Former ThermoEnergy Executive Indicted on Mail Fraud and Employment Tax Charges
|U.S. Attorney’s Office April 02, 2014|
LITTLE ROCK—Christopher R. Thyer, United States Attorney for the Eastern District of Arkansas, and Christopher A. Henry, Special Agent in Charge, Internal Revenue Service (IRS) Criminal Investigation, Nashville Field Office, announced today that a federal grand jury has indicted Andrew Thurman Melton, age 67, a resident of Pulaski County, Arkansas, on 12 counts of mail fraud and five counts of failing to truthfully account for and pay over employment taxes to the IRS.
“Corporate executives have a responsibility to withhold income taxes for their employees and then remit those taxes to the IRS,” said Special Agent in Charge Christopher A. Henry with IRS-Criminal Investigation. “The failure to pay over withheld taxes is a serious offense. IRS-Criminal Investigation vigorously pursues anyone who collects taxes and fails to timely remit those taxes.”
According to the superseding indictment, Melton was a certified public accountant and the executive vice president, chief financial officer (CFO), and treasurer for ThermoEnergy Corporation at the time of the alleged offenses. Melton’s wages were supposed to be garnished as a result of a judgment against him personally. However, Melton allegedly caused checks to be issued from ThermoEnergy to pay the judgment and expensed those payments on ThermoEnergy’s financials as if the payments were legitimate business expenses of the company. The superseding indictment alleges that between, in or about August 2006 and April 2009, through this scheme, he obtained approximately $109,575.80.
Additionally, the superseding indictment charges that during the calendar years 2005 through 2009, ThermoEnergy withheld tax payments from its employees’ paychecks. However, beginning in approximately October 2005, ThermoEnergy made no payroll tax payments to the IRS and failed to file quarterly employment tax returns (Forms 941) with the IRS. Altogether, ThermoEnergy failed to account for and pay over approximately $1.9 million in payroll taxes. As the executive vice president, CFO, and treasurer, Melton was responsible to collect, truthfully account for, and pay over ThermoEnergy’s payroll taxes.

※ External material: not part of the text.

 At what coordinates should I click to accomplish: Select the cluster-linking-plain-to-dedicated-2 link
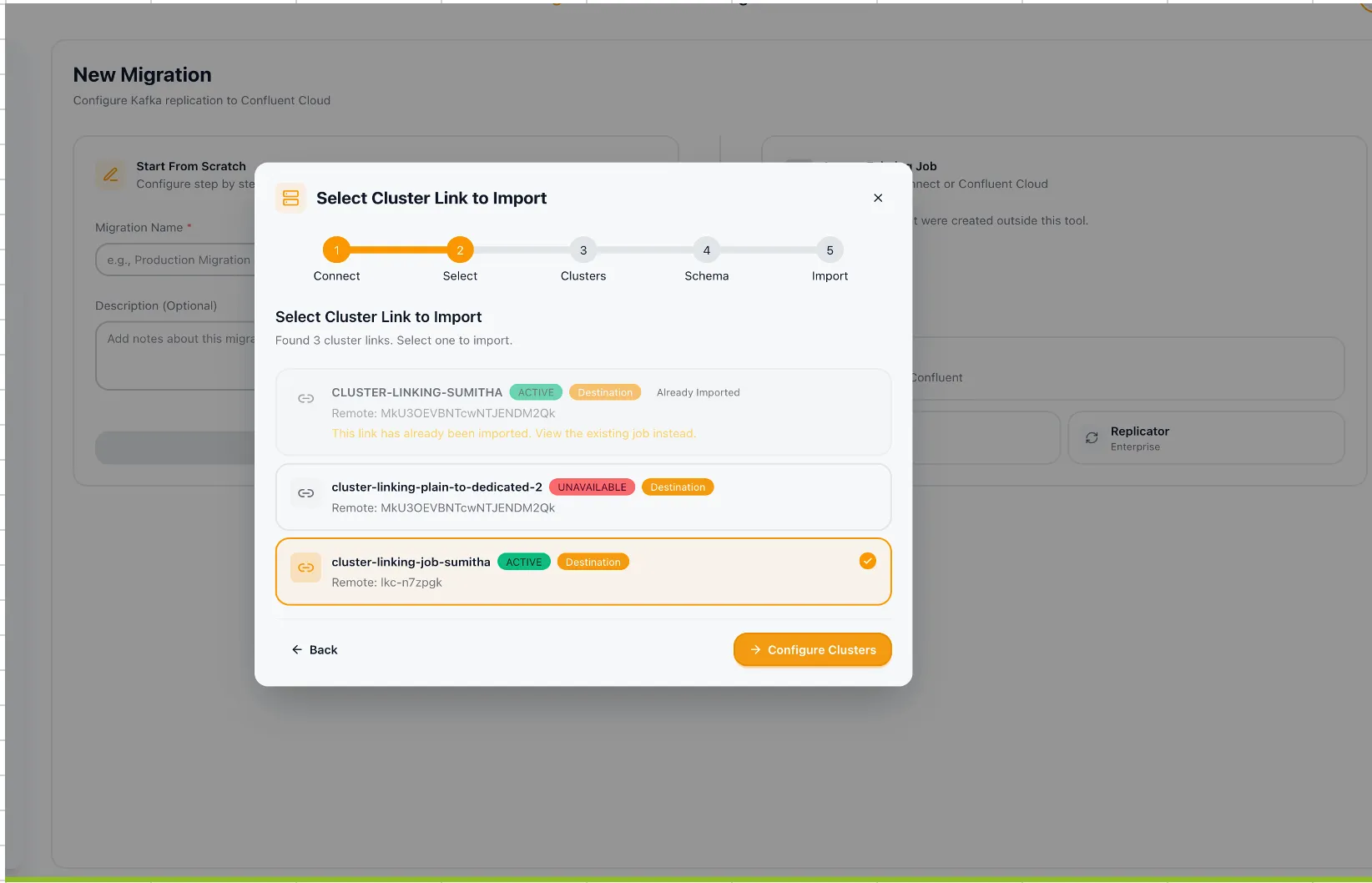point(583,497)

The statutory penalty for mail fraud is not more than 20 years’ imprisonment and/or not more than a $250,000 fine with not more than three years of supervised release. The statutory penalty for employment tax fraud is not more than five years’ and/or not more than a $250,000 fine with not more than three years’ supervised release.
The investigation was conducted by the Federal Bureau of Investigation and IRS-Criminal Investigation.
An indictment is a form of accusation and is not evidence of guilt. The defendant is presumed innocent until and unless proven guilty beyond a reasonable doubt.